O pior dos escândalos

Nunes: dificuldade em falar do BO | Foto: Divulgação/Governo SP

O desconforto de Ricardo Nunes (MDB) diante da insistência para que explique boletim de ocorrência feito por sua mulher em 2011 comprova algo até cínico: para um político, o pior escândalo é aquele facilmente compreensível pela população.

O prefeito de São Paulo é suspeito em casos sobre supostos desvios de verbas para creches e em irregularidades em contratos emergenciais. Mas ele sabe, como ficou evidente no debate de ontem, que o grande problema é o fato de ter sido acusado de violência doméstica por Regina Carnovale Nunes, com quem é casado.

É improvável que pessoas comuns lembrem de detalhes da maioria dos escândalos que estouraram nos últimos anos. Contratos superfaturados, contas em paraísos fiscais, remessas irregulares de dinheiro, parlamentares que irrigaram a Codevasf e tantas prefeituras — com o tempo, tudo acaba entrando num bololô meio amorfo.

Nem sempre é simples compreender histórias de dinheiro que sai de um lugar e faz várias escalas antes de chegar ao destino final. E tome de notas fiscais frias, de empresas e de funcionários fantasmas, de compras feitas por valores acima do padrão. Os próprios criminosos fazem questão de apagar pistas, de confundir eventuais caminhos de investigação.

Mas todo mundo sabe o que é violência doméstica. O deputado federal Pedro Paulo (PSD-RJ) dificilmente vai se livrar do fantasma da acusação de que agrediu a então mulher. A pedido da Procuradoria-Geral da República, a investigação foi arquivada pelo Supremo Tribunal Federal, mas prejudicou a votação do parlamentar na eleição para prefeito do Rio, em 2016 (ele sequer chegou ao segundo turno) e até hoje é lembrada por adversários. 

Em 2015, o mesmo STF também arquivou o caso em que o hoje presidente da Câmara, Arthur Lira (PP-AL), era acusado de agredir a então mulher.  A decisão, porém, não tem o poder de impedir que o caso volte a ser falado — Lira com frequência recorre à Justiça para tentar proibir a veiculação de reportagens sobre o tema.

É provável que mesmo entre petistas poucos saibam detalhar as suspeitas sobre a participação de Jair Bolsonaro na articulação de um golpe de Estado. Mas todo mundo sabe que o ex-presidente está enrolado na história das jóias. 

Até o fim dos dias, o senador Chico Rodrigues (PSB-RR) vai ser lembrado como aquele que foi flagrado com dinheiro na cueca. O STF decidiu que era indevida a condenação de Lula no caso do  tríplex no Guarujá, mas o apartamento jamais será esquecido por quem não engole o presidente. É difícil alguém se livrar de suspeitas que remetem a objetos concretos, palpáveis.
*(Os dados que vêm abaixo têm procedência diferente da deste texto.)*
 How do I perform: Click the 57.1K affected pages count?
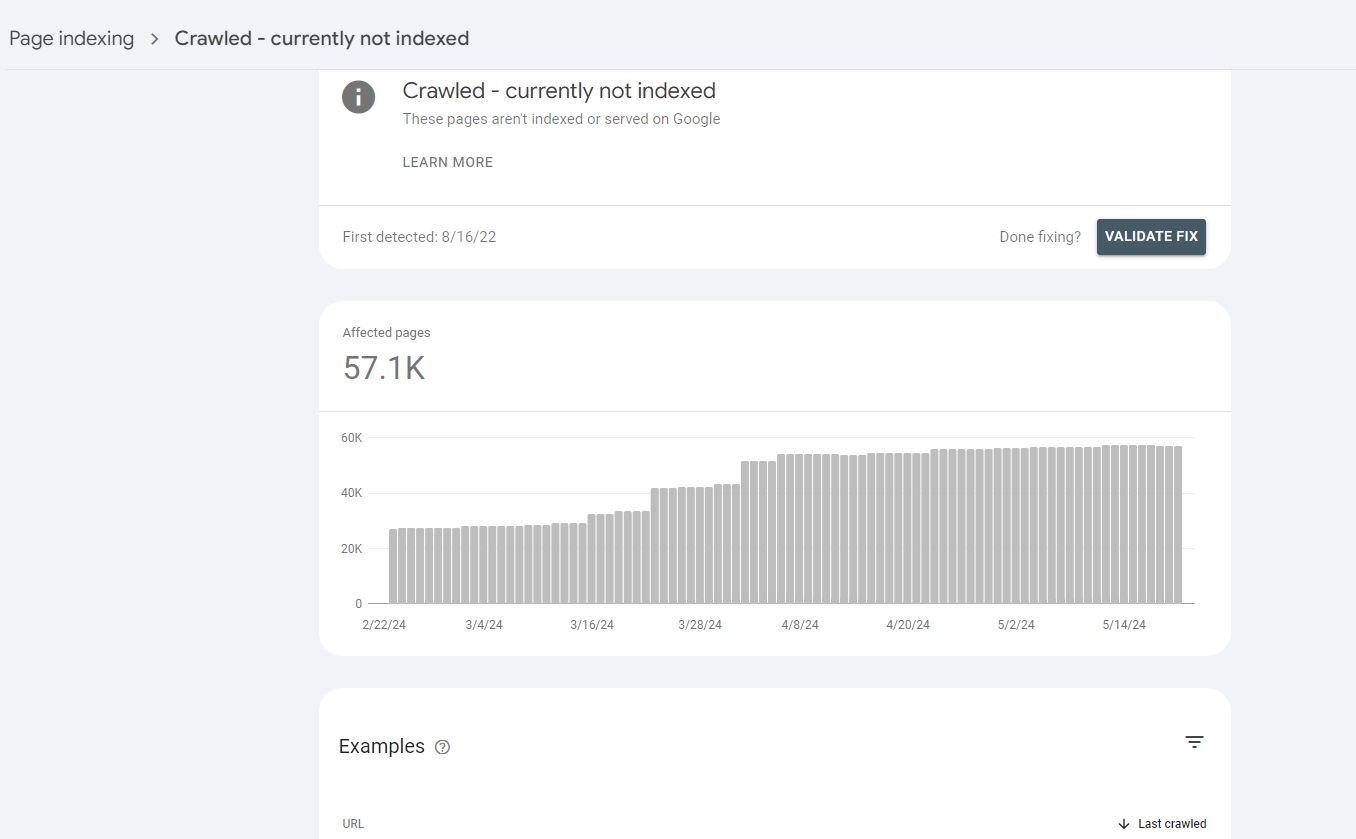(x=384, y=368)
Qualquer político pode contestar acusações de corrupção, alegar que as provas são inconsistentes ou requentadas (os caras adoram dizer isso), que não há nada de concreto nas suspeitas. Pode citar o inciso A do parágrafo B da lei C, reiterar que não tem nada a ver com a história. 
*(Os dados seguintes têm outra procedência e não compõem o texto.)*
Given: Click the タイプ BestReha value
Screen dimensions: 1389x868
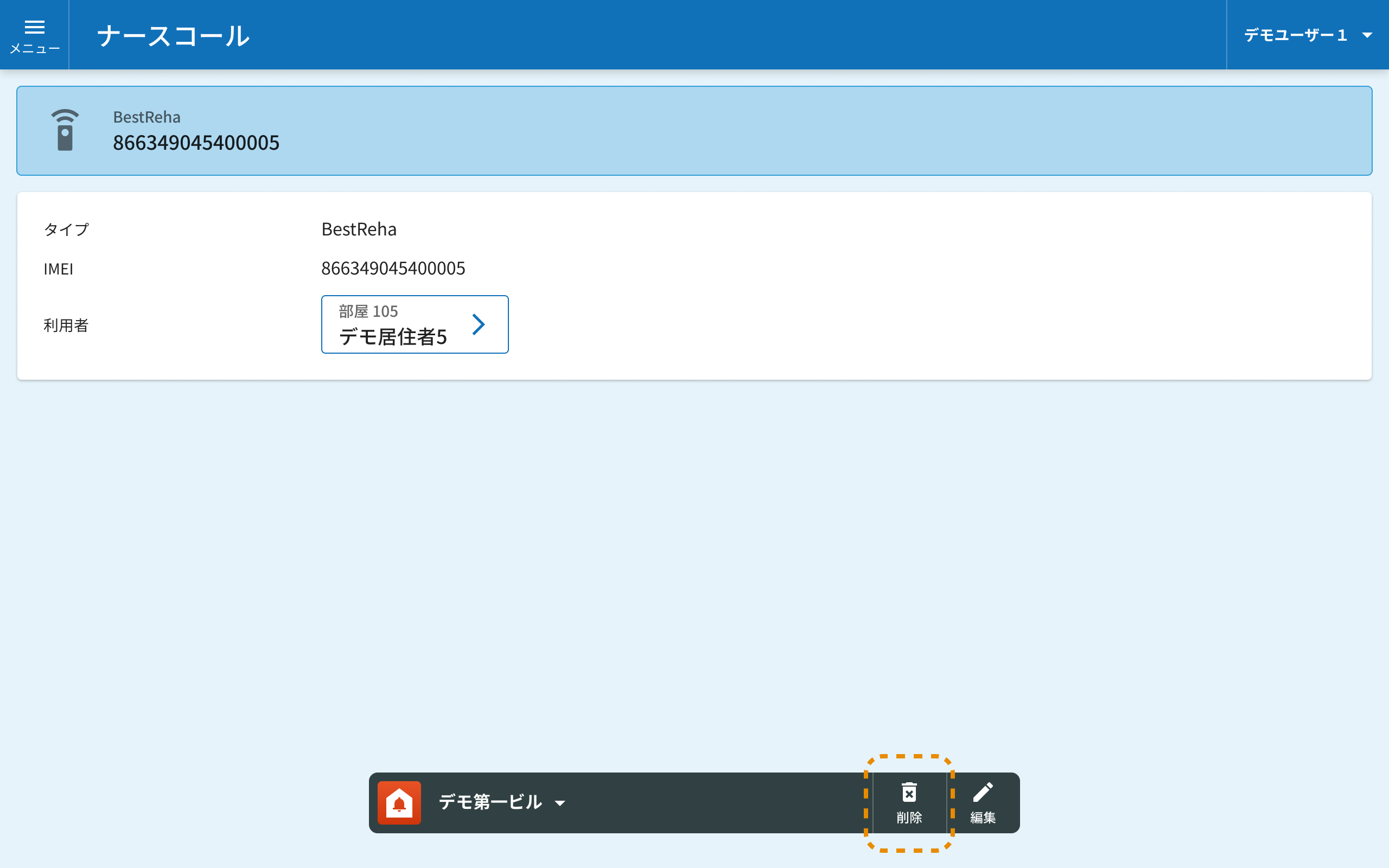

Mas há acusações que, mesmo que eventualmente injustas, ficam grudadas no currículo de qualquer pessoa — e a agressão doméstica, física ou verbal, é uma delas. A reação de Nunes aos repetidos questionamentos/provocações do adversário Pablo Marçal no debate da Folha e do UOL evidencia sua dificuldade ao tratar do assunto. Guilherme Boulos (Psol) notou seu constrangimento e enfatizou o tema.
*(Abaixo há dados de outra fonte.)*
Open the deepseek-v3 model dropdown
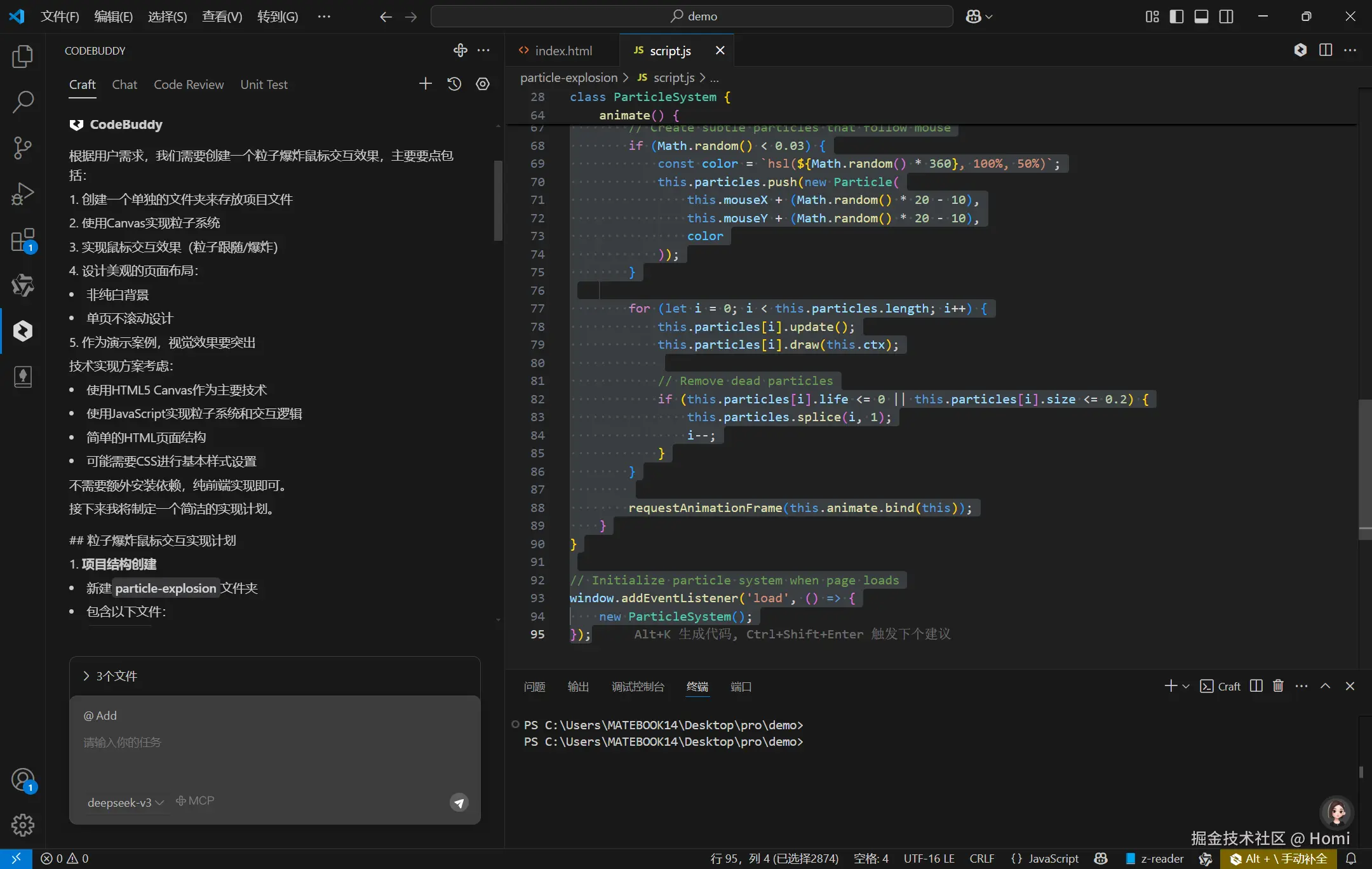Viewport: 1372px width, 869px height. pos(126,802)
Nunes limita-se a repetir que jamais encostou um dedo na mulher — o BO fala em ofensas, em palavrões —, mas sua dificuldade em tratar do assunto gera a suspeita de que nem mesmo ele consegue conviver com a lembrança do fato, independentemente do que tenha ocorrido. Uma incapacidade que fica clara quando ele não apresenta uma resposta para o episódio, deixa o assunto no ar. Isso indica que nem ele digeriu o que ocorreu.